Hopefully last question for a while

mjl- commented 1 year ago

The error is likely about /home/mox/mox not having execute permissions. I suppose running it as root (with "mox serve") does work? When mox starts through systemd, it also starts as root, then drops privileges.

A quick search leads me to https://unix.stackexchange.com/questions/472950/systemd-status-203-exec-error-when-creating-new-service One tip stands out: it could be selinux. Whenever something that obviously should work, does not work on linux, and selinux is enabled, that's a prime suspect.

You can probably get a few more log lines with: journalctl -n 100 -u mox.

zkazsi commented 1 year ago

Once more, thanks for your hints: it helped, and is now solved. It was actually a path issue. (after building it, I moved mox to /usr/local/bin, not to /home/mox for some reason - however this was of course not changed in mox.service. Anyways, now working well.

I go back to playing with it. My next plans related to mox:

Normally, I don't think these should be too difficult ... however you never know. Thanks again for your patience so far :)

mjl- commented 1 year ago

set up properly DNSSEC and DANE (w/authoritative dns running on same server)

i recently started running dns myself too. you should have at least 2 machines doing dns, for redundancy. perhaps it's even required when updating the name servers at the registrar.
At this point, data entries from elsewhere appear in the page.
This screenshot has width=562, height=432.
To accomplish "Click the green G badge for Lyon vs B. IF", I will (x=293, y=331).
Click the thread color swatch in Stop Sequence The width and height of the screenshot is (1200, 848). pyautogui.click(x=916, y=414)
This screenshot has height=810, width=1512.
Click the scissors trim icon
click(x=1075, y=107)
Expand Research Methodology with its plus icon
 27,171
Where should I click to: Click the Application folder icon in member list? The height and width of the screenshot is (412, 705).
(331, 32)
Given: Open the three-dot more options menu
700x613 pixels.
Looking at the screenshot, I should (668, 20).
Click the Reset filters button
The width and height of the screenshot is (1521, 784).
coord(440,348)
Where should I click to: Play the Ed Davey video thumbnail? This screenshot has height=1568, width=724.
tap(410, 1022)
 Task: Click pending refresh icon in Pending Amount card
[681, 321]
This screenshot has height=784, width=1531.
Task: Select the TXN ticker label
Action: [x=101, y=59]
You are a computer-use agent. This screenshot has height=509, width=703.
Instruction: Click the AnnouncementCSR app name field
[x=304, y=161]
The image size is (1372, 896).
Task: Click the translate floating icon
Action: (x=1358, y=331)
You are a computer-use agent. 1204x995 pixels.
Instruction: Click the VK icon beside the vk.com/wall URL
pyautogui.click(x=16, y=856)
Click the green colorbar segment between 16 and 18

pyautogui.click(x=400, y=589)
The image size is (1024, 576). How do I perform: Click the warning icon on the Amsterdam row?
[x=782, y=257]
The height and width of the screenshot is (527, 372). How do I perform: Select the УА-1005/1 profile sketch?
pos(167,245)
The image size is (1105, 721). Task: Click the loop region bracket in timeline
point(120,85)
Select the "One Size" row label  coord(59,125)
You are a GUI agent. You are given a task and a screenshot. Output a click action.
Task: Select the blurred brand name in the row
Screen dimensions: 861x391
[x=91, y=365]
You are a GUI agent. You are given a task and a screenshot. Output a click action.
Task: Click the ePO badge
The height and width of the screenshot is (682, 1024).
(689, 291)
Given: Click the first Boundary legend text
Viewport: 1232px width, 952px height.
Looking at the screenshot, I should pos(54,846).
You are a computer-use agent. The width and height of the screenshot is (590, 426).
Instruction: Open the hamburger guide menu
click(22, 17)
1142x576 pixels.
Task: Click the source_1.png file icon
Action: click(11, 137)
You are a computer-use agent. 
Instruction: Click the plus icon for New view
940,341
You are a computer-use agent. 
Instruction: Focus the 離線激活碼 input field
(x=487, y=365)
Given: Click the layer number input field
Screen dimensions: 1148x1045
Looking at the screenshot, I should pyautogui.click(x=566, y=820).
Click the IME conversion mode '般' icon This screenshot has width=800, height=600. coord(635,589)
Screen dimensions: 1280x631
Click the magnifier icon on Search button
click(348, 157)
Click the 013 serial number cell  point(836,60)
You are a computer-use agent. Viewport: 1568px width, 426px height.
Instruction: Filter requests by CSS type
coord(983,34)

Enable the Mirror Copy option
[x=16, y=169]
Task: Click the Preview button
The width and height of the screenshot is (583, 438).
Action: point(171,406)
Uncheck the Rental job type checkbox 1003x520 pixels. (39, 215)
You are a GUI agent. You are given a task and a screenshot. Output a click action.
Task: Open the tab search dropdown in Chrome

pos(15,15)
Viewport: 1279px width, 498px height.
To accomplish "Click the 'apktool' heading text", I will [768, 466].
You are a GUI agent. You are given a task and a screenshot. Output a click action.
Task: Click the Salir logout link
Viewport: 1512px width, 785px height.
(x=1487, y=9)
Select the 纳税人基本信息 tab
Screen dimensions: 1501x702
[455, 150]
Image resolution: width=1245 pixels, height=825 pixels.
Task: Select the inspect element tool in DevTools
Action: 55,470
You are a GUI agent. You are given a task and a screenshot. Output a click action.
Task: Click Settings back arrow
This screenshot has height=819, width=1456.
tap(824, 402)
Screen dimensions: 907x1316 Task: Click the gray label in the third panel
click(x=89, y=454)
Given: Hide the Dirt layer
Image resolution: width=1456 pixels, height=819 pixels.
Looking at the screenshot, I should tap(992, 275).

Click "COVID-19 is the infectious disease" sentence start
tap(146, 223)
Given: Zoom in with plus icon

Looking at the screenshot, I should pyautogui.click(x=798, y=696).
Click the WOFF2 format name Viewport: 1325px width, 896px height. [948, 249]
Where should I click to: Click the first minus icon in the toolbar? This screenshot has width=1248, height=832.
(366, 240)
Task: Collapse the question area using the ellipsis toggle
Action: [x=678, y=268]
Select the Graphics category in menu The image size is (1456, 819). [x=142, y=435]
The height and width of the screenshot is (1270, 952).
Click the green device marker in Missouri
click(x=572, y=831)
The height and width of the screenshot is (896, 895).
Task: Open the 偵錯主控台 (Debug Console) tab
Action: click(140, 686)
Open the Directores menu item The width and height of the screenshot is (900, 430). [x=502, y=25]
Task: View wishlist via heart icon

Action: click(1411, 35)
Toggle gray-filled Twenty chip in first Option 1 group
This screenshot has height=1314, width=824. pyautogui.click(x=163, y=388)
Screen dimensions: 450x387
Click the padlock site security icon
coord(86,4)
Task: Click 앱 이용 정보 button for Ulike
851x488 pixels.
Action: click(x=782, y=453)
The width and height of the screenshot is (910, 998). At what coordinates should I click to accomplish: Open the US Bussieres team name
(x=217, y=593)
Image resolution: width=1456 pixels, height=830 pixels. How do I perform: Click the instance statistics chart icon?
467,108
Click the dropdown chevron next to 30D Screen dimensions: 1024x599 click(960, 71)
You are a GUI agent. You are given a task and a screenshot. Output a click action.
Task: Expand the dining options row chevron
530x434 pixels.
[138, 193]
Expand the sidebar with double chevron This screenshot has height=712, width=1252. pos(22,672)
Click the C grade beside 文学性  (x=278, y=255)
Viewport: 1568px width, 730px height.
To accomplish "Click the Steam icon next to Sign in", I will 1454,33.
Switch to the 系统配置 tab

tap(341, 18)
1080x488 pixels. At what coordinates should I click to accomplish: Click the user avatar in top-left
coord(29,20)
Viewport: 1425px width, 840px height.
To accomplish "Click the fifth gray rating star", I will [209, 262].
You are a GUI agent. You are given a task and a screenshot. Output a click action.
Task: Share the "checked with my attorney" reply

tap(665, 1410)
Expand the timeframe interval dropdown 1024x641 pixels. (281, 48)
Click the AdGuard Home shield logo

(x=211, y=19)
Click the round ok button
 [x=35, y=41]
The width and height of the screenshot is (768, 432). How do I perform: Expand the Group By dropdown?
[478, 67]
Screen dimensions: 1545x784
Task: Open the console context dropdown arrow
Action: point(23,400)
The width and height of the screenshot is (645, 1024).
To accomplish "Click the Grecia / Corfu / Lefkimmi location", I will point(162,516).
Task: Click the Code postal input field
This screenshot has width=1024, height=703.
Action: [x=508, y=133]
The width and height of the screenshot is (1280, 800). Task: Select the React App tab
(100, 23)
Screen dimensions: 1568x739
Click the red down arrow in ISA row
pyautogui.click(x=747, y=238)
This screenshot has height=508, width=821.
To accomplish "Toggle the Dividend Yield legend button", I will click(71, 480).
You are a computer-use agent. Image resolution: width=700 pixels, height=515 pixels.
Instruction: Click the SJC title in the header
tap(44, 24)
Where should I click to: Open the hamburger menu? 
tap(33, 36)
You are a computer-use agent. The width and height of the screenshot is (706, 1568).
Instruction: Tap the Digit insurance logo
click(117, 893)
i settled on using bind: it has automatically dnssec signing and key management and is relatively straight-forward, the signed zones can easily be automatically propagated to a second bind instance. for alternatives, i also looked at nsd, but i think it needs separate tools (with cronjobs) to generate signed zones. powerdns should be automatic, but also seems a bit complex and too much for my needs. knot was also an option, but seems younger and less well-known.

when migrating, think about the TTL's of your records, including NS records at your current DNS operator and at the TLD.

zkazsi commented 1 year ago

Hi Mechiel!

thanks for he hints, I've started running it already for few weeks for this domain: I use knot-dns (authoritative), and it's working well. There was only DNSSEC and DANE settings remaining, but have been able to solve and set up correctly (actually, the issue was more related to recursive DNS, I've installed unbound, as recommended on Domain Check) => Domain Check shows all green :)

What remains still open for now however: those i/o errors: I'll check if the changes in the meantime have helped + will play more with log levels, to see if there's

Also, one more idea came to me: since now I run mox on host, yet would like to use docker maybe for other things, I will need to dig into mox webserver (e.g. connecting host webserver with docker containers for reverse proxying)

Will update here (if I have progress).